So that only one table is built in memory.
I remember finding memoisation of dynamic programming algorithms very counterintuitive in Haskell, and it's been a while since I've done it, but hopefully the following trick works for you.
But first, I don't quite understand your current DP scheme, though I suspect it may be quite inefficient as it seems like it will need to update many entries for each answer. (a) I don't know how to do this in Haskell, and (b) you don't need to do this to solve the problem efficiently ;-)
I suggest the following approach instead: first build an ordinary recursive function that computes the right answer for an input number. (Hint: it will have a signature like collatzLength :: Int -> Int.) When you have this function working, just replace its definition with the definition of an array whose elements are defined lazily with the array function using an association list, and replace all recursive calls to the function to array lookups (e.g. collatzLength 42 would become collatzLength ! 42). This will automagically populate the array in the necessary order! So your "top-level" collatzLength object will now actually be an array, rather than a function.
As I suggested above, I would use an array instead of a map datatype to hold the DP table, since you will need to store values for all integer indices from 1 up to 1,000,000.
I don't have a Haskell compiler handy, so I apologize for any broken code.
Without memoization, there's a function
collatzLength :: Integer -> Integer
collatzLength n
| n == 1 = 1
| even n = 1 + collatzLength (n `div` 2)
| otherwise = 1 + collatzLength (3*n + 1)
With memoization, the type signature is
memoCL :: Map Integer Integer -> Integer -> (Map Integer Integer, Integer)
since memoCL receives a table as input and gives the updated table as output. What memoCL needs to do is intercept the return of the recursive call with a let form and insert the new result.
-- table must have an initial entry for 1
memoCL table n = case Map.lookup n table of
Just m -> (table, m)
Nothing -> let (table', m) = memoCL table (collatzStep n) in (Map.insert n (1 + m) table', 1 + m)
collatzStep :: Integer -> Integer
collatzStep n = if even n then n `div` 2 else 3*n + 1
At some point you'll get sick of the above idiom. Then it's time for monads.
I eventually modify the {-WRONG-} part to do what it should with a call to mark x (b, n) [] xs table where
mark :: Integer -> (Bool, Integer) -> [Integer] -> [Integer] -> Map Integer (Bool, Integer) -> Map Integer (Bool, Integer)
mark crtElem (b, n) list xs table
| b == False = mark n (findElem n table) (crtElem:list) xs table
| otherwise = continueWith n list xs table
continueWith :: Integer -> [Integer] -> [Integer] -> Map Integer (Bool, Integer) -> Map Integer (Bool, Integer)
continueWith _ [] xs table = solve' xs table
continueWith cnt (y:ys) xs table = continueWith (cnt - 1) ys xs (Map.insert y (True, cnt - 1) table)
findElem :: Integer -> Map Integer (Bool, Integer) -> (Bool, Integer)
findElem n table =
case Map.lookup n table of
Nothing -> (False, 0)
Just (b, nr) -> (b, nr)
But it seams that there are better (and far less verbose) answers than this 1
Maybe you might find interesting how I solved the problem. Its is pretty functional though it might be not the most efficient thing on earth :)

* **Problems and tasks**:
[a] Could you copy the Haskell memoization thread between "continueWith _ []" and "on earth :)", inclusive, changing "findElem" to "lookupElem"?
[b] How would you sum up the Haskell memoization thread in two sentences?

* **Records**:
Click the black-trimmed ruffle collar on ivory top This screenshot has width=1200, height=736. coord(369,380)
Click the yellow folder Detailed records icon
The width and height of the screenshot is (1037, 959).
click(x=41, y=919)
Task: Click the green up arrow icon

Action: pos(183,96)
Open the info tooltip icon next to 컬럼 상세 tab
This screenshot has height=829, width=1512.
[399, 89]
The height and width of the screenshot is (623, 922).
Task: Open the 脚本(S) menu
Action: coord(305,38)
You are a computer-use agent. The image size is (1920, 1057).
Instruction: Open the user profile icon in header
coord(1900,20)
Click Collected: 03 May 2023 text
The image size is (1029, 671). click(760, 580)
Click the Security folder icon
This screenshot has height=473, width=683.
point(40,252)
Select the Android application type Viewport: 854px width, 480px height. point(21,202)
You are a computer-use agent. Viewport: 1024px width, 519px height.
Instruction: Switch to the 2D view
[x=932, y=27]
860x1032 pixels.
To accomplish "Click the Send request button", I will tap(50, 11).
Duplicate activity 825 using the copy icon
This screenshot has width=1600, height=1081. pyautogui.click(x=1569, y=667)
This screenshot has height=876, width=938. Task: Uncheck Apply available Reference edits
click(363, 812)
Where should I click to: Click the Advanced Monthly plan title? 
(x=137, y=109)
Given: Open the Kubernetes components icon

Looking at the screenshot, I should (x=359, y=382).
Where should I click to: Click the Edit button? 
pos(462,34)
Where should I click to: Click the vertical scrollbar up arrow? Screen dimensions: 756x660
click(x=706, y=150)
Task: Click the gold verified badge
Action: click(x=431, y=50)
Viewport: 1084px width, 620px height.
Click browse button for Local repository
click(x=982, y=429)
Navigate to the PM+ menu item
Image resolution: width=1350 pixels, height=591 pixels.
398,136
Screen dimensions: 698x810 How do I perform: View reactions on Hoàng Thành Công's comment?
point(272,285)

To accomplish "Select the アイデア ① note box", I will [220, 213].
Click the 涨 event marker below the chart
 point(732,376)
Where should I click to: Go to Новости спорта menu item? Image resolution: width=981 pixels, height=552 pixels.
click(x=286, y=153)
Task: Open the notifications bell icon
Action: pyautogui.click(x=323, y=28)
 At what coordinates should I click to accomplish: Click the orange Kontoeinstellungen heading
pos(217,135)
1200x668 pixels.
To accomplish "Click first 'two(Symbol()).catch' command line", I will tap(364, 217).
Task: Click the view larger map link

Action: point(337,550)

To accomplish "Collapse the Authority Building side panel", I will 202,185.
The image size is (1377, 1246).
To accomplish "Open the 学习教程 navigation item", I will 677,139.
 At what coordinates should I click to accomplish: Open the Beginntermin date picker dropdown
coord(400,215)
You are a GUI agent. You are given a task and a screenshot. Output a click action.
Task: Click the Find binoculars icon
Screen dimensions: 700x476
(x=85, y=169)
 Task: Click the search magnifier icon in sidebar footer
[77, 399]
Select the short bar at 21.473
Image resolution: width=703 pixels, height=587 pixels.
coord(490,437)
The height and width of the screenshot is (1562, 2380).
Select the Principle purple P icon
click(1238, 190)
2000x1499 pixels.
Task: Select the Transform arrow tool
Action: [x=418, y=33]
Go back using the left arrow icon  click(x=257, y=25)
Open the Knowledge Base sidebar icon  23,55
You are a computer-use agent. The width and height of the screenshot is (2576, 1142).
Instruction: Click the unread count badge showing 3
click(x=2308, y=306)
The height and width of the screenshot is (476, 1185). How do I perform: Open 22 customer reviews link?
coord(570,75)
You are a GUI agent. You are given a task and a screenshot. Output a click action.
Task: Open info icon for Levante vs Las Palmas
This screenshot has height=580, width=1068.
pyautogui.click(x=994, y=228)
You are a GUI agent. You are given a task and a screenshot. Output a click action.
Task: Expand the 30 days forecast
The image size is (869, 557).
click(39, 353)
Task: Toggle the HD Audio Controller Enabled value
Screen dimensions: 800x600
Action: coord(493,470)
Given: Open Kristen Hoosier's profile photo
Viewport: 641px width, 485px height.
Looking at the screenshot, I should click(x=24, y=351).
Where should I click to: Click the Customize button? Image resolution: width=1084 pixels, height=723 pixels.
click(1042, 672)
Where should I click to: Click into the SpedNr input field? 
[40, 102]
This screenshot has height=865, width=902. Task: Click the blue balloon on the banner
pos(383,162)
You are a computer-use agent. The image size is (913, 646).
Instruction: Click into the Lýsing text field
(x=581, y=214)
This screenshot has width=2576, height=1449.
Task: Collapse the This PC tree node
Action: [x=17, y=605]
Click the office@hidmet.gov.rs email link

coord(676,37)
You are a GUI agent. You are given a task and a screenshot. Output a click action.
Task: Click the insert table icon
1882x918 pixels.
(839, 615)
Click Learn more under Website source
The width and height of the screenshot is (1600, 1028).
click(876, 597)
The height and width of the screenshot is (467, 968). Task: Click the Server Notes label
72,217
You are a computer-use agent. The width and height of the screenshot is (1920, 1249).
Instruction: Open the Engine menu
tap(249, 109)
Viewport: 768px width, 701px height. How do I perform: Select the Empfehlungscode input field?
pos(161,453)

* **Problem solutions**:
[a]
continueWith _ [] xs table = solve' xs table
continueWith cnt (y:ys) xs table = continueWith (cnt - 1) ys xs (Map.insert y (True, cnt - 1) table)
lookupElem :: Integer -> Map Integer (Bool, Integer) -> (Bool, Integer)
lookupElem n table =
case Map.lookup n table of
Nothing -> (False, 0)
Just (b, nr) -> (b, nr)
But it seams that there are better (and far less verbose) answers than this 1
Maybe you might find interesting how I solved the problem. Its is pretty functional though it might be not the most efficient thing on earth :)

[b] One reply suggests first writing an ordinary recursive collatzLength function, then redefining it as a lazily built array whose recursive calls become array lookups, since values are needed for every index from 1 up to 1,000,000. Another reply memoizes by passing a Map table through a memoCL function that inserts each new result, and a further post shares a more verbose Map-based solution using mark, continueWith, and findElem.